◆ Required action ◆
In the piece on dealing with difficult experiences, copy out the passage that opens with "Here is an imaginary" and closes with "doing okay, thanks.", switching "turtle" to "tortoise".

◆ Extract provided ◆
^^^^^^^^

Performer Helen Seymour on dealing with difficult experiences

Helen Seymour is a spoken word performer and writer based in Canterbury. With a passion for dark, surreal humour, her live show 'To Helen Back' discusses sickness, health and recovery in an authentic and incredibly honest way.

Here, Helen visualises a scenario that reflects the anxiety and pain that so many of us have gone through when dealing with a difficult event, and she offers her words of wisdom on the importance of giving ourselves time to recover...

We all know that life has its ups and downs, but sometimes the downs can really get to us. If something bad has happened to you, perhaps a bereavement, a break-up, a period of ill health, it can take time to feel like yourself again. Sometimes, though, we feel a pressure to get over things before we’re ready.

Here is an imaginary scenario:

You are at a party.
(You got there early, though, because it’s at your mate’s house).

You take a crisp.
(Just one, because, the party hasn’t really started yet, and the crisps are for when everyone’s there. You are, crisp-wise, a hatchling turtle crawling on the sands before hitting the sea (salt and cider vinegar).

They ask you how you are.

You say you are doing okay, thanks.

(You’re not. Today feels like you swallowed that crisp without chewing, but you’re at a party and you feel like you should be happier and over it by now, so you plump for “okay”).

^^^^^^^^

◆ Data records ◆
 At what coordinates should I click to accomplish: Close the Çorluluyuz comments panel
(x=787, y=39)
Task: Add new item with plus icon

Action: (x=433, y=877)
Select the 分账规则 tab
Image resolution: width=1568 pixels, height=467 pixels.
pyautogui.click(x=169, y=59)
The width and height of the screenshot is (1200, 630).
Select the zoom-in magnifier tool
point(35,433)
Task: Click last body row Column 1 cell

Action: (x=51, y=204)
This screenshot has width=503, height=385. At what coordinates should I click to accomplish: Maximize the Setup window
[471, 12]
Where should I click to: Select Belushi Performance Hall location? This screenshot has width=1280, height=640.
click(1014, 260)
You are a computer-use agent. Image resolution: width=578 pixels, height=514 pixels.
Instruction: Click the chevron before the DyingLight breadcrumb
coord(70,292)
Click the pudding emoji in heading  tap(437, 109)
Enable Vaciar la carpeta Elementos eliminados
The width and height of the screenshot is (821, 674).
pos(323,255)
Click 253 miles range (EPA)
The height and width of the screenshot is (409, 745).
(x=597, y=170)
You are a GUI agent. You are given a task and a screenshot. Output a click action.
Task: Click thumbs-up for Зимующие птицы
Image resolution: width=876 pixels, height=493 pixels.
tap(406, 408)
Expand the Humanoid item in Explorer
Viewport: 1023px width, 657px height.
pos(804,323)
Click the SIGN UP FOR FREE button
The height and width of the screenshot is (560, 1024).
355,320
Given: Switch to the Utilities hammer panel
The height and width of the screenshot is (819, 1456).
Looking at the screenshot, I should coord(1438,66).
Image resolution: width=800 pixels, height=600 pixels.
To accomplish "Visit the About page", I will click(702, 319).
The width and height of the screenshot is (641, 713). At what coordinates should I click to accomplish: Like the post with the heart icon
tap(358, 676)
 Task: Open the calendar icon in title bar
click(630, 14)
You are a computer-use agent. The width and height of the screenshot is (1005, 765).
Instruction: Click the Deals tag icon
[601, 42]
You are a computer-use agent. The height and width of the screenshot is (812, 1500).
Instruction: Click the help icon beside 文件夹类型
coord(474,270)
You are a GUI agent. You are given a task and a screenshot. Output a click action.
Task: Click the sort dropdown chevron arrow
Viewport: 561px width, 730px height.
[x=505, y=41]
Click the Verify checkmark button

^^^^^^^^

◆ Finished exercise ◆
Here is an imaginary scenario:

You are at a party.
(You got there early, though, because it’s at your mate’s house).

You take a crisp.
(Just one, because, the party hasn’t really started yet, and the crisps are for when everyone’s there. You are, crisp-wise, a hatchling tortoise crawling on the sands before hitting the sea (salt and cider vinegar).

They ask you how you are.

You say you are doing okay, thanks.